▶ _Description of the task_
In the records that follow, find the line with "November (481, 617)"; from there, retype every line exactly through the line with "Five Reasons To Grow Sunflowers (512, 970)", which also belongs to the answer.

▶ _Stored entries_

%%

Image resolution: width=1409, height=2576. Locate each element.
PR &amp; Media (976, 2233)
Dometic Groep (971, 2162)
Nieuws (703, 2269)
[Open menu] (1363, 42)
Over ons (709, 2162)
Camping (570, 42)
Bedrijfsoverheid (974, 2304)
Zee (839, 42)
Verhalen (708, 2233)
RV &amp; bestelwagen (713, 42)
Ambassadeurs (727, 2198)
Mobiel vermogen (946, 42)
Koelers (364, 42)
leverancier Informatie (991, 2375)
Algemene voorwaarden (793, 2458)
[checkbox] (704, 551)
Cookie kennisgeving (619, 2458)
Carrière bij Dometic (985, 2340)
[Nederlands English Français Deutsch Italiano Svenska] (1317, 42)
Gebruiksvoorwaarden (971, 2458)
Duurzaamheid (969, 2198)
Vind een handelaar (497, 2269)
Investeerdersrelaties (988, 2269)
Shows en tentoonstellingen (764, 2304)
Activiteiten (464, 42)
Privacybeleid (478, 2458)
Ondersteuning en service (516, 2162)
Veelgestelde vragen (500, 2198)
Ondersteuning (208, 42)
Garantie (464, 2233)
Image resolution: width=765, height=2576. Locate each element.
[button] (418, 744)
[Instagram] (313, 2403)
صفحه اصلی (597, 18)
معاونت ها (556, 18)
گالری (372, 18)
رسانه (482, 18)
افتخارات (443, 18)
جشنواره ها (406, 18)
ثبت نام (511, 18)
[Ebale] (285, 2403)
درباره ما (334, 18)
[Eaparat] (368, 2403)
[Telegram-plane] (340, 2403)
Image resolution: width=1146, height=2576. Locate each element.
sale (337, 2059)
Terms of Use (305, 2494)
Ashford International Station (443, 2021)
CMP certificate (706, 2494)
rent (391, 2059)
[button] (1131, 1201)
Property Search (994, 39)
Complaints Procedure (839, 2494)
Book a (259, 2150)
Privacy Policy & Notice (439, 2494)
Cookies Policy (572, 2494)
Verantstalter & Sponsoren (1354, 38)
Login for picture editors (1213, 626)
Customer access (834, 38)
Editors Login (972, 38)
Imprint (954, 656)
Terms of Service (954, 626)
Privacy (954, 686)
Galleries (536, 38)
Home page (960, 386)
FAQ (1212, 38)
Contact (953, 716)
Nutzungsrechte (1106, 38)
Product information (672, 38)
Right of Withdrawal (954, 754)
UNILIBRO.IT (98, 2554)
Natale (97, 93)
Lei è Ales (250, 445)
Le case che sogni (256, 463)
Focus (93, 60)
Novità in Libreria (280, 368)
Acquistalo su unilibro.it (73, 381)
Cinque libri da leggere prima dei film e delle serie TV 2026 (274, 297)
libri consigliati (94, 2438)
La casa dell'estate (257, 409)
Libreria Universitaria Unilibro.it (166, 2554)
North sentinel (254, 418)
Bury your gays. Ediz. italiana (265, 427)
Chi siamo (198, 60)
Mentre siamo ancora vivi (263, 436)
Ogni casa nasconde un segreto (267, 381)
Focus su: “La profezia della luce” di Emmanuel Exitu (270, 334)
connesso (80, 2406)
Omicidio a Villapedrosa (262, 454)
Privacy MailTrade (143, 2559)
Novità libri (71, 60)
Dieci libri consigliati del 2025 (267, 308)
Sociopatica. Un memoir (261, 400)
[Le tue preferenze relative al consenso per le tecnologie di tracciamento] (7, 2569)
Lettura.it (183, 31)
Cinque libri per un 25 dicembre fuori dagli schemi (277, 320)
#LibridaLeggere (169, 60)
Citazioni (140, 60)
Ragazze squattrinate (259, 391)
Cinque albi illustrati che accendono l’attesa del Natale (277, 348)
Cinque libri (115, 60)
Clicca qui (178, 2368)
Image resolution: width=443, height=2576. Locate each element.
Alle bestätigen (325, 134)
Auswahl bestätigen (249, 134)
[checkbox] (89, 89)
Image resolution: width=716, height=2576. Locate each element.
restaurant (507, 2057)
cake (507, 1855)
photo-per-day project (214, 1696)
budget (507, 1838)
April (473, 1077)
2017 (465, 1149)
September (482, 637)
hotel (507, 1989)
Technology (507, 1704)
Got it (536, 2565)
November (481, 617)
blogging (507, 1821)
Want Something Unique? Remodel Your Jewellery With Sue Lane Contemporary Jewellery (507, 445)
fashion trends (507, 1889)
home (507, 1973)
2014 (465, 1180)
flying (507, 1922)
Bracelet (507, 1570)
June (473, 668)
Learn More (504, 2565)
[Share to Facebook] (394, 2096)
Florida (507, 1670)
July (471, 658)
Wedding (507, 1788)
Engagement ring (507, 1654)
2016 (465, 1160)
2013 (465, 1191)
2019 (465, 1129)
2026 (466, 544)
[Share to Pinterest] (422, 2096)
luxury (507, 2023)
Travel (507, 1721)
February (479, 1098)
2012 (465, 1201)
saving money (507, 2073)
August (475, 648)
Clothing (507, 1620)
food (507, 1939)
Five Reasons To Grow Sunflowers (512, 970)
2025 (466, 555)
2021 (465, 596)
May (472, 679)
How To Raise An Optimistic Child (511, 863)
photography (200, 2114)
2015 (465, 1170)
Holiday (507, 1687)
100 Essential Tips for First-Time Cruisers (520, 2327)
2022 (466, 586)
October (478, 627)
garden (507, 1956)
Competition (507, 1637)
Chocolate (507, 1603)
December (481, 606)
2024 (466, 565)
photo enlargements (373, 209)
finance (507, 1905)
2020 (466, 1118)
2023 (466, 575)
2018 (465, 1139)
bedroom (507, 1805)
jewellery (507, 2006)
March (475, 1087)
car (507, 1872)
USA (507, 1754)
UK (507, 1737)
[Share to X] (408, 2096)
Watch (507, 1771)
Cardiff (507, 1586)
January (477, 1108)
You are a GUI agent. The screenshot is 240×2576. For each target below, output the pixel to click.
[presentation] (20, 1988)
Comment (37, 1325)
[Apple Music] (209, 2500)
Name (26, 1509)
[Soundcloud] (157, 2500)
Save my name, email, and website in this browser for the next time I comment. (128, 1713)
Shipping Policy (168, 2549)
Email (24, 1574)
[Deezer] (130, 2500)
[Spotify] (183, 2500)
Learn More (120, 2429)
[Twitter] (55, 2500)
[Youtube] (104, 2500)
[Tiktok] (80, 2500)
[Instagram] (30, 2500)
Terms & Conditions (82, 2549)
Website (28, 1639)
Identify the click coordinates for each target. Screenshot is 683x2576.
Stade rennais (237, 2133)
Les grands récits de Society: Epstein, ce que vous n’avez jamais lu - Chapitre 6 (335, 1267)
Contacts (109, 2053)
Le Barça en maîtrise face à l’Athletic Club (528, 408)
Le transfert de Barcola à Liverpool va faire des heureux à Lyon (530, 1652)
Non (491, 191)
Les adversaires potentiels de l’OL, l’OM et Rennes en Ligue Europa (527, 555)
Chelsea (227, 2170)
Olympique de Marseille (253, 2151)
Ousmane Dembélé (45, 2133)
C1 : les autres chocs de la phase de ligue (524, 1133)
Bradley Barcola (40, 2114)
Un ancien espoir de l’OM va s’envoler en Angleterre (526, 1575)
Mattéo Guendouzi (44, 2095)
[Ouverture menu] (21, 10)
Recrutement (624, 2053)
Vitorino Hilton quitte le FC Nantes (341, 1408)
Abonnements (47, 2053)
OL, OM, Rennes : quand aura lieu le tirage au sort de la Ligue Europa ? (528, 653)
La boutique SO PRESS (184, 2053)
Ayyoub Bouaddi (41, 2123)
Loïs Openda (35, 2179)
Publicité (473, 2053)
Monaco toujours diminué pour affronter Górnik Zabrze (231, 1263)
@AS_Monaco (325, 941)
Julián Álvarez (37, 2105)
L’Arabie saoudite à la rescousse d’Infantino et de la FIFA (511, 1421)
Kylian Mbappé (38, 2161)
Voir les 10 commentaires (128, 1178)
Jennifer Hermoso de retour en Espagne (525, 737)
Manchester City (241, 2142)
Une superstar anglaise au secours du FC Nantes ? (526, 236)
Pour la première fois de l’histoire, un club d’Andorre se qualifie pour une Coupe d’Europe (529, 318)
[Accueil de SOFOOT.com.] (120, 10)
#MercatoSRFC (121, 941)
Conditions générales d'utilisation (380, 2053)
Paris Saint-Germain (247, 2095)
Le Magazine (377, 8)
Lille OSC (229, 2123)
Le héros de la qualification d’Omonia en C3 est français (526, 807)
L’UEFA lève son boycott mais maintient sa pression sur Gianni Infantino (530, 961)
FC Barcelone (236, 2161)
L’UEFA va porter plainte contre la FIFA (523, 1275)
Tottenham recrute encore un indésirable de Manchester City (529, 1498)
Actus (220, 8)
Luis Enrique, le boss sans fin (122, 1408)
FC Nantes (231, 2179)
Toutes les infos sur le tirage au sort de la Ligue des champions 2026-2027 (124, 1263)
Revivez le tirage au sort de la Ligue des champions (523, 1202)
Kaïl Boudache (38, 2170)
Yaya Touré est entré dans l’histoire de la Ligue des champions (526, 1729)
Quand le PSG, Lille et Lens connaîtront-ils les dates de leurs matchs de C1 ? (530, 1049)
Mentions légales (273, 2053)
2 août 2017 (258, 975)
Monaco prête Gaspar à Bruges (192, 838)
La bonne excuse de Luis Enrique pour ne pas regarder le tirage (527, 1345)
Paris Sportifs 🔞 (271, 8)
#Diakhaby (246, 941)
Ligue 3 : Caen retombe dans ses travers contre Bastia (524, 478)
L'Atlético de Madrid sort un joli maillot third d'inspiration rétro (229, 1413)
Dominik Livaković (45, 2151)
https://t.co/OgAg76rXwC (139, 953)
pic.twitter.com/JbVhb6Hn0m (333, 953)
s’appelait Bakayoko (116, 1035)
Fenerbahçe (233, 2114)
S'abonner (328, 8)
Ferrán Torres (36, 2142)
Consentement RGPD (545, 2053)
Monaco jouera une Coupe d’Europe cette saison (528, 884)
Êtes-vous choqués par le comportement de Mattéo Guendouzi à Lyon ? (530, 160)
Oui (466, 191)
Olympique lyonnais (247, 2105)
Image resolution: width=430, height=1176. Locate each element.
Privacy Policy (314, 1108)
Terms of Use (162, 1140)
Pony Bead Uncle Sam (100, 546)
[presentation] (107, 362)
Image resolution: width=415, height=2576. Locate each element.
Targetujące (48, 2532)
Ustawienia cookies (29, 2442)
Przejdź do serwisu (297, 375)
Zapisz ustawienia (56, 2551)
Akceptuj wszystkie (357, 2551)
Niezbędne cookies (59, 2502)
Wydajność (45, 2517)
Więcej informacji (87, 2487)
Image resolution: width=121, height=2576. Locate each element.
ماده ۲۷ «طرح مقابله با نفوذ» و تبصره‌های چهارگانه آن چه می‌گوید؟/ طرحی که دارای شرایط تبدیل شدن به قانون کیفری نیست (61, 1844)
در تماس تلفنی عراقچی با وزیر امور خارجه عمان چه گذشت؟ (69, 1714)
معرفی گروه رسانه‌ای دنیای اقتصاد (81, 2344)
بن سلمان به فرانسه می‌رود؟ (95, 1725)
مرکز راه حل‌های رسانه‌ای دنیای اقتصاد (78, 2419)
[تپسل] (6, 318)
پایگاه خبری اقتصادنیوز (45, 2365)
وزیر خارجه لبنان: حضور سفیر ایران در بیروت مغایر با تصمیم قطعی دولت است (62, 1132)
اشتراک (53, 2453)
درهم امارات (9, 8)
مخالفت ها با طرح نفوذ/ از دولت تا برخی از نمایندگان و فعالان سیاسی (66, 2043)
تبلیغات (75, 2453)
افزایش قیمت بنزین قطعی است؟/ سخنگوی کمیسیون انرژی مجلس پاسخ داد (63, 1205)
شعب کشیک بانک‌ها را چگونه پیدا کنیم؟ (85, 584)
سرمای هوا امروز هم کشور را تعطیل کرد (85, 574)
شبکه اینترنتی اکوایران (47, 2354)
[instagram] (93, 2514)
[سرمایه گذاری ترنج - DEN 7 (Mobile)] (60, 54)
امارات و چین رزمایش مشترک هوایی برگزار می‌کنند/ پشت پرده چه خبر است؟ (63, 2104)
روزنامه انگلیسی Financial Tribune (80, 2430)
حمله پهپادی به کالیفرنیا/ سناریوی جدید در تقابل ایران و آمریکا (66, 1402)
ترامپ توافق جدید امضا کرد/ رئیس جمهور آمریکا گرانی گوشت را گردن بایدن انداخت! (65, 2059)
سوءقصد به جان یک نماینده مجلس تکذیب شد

%%

▶ _The completed task_
November (481, 617)
blogging (507, 1821)
Want Something Unique? Remodel Your Jewellery With Sue Lane Contemporary Jewellery (507, 445)
fashion trends (507, 1889)
home (507, 1973)
2014 (465, 1180)
flying (507, 1922)
Bracelet (507, 1570)
June (473, 668)
Learn More (504, 2565)
[Share to Facebook] (394, 2096)
Florida (507, 1670)
July (471, 658)
Wedding (507, 1788)
Engagement ring (507, 1654)
2016 (465, 1160)
2013 (465, 1191)
2019 (465, 1129)
2026 (466, 544)
[Share to Pinterest] (422, 2096)
luxury (507, 2023)
Travel (507, 1721)
February (479, 1098)
2012 (465, 1201)
saving money (507, 2073)
August (475, 648)
Clothing (507, 1620)
food (507, 1939)
Five Reasons To Grow Sunflowers (512, 970)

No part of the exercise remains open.